Librairie générant une version de OpenCL purement CPU.

Code source

Site web

Compilation

Suivre la procédure décrite dans le readme et respecter la compatibilité avec les versions de clang.

export LLVM_VERSION=<major LLVM version>
apt install -y python3-dev libpython3-dev build-essential ocl-icd-libopencl1 \
    cmake git pkg-config libclang-${LLVM_VERSION}-dev clang \
    llvm-${LLVM_VERSION} make ninja-build ocl-icd-libopencl1 ocl-icd-dev \
    ocl-icd-opencl-dev libhwloc-dev zlib1g zlib1g-dev clinfo dialog apt-utils \
    libxml2-dev libclang-cpp${LLVM_VERSION}-dev libclang-cpp${LLVM_VERSION} \
    llvm-${LLVM_VERSION}-dev

Pour forcer la compilation de OpenCL version CPU, ajouter l'option DEFAULT_ENABLE_ICD=0.

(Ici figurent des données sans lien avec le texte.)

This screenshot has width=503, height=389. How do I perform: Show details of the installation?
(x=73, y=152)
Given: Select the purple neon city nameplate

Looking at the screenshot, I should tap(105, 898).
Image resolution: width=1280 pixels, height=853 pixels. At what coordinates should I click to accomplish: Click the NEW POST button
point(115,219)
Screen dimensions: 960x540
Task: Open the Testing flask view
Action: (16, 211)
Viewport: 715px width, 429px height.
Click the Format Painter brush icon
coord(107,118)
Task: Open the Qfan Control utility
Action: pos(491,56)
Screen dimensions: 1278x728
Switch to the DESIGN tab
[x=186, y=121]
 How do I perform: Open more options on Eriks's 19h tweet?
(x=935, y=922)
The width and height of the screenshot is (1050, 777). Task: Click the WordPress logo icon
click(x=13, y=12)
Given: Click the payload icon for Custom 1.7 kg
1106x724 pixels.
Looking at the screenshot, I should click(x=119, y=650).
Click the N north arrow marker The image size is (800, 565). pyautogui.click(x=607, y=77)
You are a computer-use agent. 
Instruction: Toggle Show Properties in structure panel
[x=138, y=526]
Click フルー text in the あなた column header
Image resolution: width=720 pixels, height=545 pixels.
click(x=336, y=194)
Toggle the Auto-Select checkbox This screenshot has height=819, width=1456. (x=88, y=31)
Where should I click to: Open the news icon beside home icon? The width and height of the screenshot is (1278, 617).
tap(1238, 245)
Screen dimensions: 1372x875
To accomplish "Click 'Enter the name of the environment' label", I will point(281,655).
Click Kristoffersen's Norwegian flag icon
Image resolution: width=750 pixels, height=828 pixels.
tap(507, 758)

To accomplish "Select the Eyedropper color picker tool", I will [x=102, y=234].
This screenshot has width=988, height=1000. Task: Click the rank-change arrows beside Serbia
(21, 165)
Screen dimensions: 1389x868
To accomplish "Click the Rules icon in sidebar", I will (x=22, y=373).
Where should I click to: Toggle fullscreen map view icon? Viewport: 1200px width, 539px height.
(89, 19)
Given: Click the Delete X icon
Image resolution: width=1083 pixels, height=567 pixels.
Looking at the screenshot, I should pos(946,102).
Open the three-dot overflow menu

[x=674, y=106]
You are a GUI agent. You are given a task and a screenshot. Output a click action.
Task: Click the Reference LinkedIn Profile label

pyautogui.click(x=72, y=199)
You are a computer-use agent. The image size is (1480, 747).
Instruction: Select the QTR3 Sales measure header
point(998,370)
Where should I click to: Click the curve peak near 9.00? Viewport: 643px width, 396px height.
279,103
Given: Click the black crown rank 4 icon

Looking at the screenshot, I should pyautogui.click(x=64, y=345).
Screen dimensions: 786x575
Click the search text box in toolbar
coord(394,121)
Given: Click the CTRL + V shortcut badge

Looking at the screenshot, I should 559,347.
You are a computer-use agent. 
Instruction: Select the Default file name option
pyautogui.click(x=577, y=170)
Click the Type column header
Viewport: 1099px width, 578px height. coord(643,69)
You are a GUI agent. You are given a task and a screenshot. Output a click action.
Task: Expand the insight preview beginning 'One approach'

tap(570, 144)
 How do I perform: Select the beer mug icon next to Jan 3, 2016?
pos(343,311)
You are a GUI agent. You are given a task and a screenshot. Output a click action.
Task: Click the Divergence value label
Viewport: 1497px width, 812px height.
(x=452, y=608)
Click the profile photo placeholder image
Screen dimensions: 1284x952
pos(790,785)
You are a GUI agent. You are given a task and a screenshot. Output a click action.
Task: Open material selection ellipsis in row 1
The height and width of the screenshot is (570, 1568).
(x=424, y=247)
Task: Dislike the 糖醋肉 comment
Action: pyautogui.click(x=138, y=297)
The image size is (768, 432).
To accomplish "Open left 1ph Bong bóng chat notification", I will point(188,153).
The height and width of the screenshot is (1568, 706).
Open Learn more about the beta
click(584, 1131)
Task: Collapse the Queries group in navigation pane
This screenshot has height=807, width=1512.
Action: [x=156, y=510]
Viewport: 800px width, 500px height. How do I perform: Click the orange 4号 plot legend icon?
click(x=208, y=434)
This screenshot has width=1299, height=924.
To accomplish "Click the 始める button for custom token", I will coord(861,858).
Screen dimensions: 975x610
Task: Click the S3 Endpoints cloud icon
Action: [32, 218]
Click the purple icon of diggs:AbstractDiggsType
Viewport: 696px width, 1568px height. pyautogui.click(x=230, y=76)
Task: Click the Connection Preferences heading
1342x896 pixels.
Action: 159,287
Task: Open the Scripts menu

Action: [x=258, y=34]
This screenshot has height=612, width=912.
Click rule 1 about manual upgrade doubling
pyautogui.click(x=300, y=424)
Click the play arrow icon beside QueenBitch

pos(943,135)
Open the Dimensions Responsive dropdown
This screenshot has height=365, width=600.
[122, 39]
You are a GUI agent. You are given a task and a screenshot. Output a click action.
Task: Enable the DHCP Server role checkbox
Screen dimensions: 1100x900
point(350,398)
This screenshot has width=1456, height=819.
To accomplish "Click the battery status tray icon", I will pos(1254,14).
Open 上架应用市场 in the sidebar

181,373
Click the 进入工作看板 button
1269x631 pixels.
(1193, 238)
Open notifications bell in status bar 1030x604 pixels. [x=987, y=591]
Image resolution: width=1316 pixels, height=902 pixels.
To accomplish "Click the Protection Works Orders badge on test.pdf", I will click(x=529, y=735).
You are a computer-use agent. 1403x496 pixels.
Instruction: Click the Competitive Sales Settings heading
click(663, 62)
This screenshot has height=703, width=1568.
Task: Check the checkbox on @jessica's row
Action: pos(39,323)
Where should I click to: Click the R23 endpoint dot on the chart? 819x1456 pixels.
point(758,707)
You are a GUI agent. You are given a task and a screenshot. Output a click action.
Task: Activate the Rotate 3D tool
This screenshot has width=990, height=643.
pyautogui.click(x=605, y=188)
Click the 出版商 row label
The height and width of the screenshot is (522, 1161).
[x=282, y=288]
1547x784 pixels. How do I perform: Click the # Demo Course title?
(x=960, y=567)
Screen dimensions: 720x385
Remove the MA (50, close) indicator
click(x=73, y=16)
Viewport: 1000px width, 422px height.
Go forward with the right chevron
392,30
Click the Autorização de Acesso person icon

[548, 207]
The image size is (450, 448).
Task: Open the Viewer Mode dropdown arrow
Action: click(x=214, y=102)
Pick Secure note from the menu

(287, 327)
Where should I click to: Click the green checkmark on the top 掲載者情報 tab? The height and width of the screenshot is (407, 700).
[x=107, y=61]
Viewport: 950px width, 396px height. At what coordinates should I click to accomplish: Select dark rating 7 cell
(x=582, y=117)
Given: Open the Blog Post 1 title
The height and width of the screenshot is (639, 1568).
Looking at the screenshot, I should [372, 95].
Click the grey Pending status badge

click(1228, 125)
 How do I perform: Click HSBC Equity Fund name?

cd <directory-with-pocl-sources>
mkdir build
cd build
cmake .. -DDEFAULT_ENABLE_ICD=0
make
# and optionally
make install

Exemple

Pris dans le livre OpenCL Programming by Example

Pour passer de la version OpenCL à la version PoCL, il suffit de remplacer l'include CL/opencl.h par pocl_opencl.h et de changer les 2 références à CL_DEVICE_TYPE_GPU par CL_DEVICE_TYPE_CPU.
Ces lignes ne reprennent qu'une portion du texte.